* _Exercise goal_: Character for character, reproduce every entry below.
>>
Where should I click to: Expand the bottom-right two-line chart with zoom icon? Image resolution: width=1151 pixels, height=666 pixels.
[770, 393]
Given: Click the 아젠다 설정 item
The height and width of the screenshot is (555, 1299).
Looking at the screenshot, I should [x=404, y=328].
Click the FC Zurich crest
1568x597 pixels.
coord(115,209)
<<
* _Task answer_:
Where should I click to: Expand the bottom-right two-line chart with zoom icon? Image resolution: width=1151 pixels, height=666 pixels.
[770, 393]
Given: Click the 아젠다 설정 item
The height and width of the screenshot is (555, 1299).
Looking at the screenshot, I should [x=404, y=328].
Click the FC Zurich crest
1568x597 pixels.
coord(115,209)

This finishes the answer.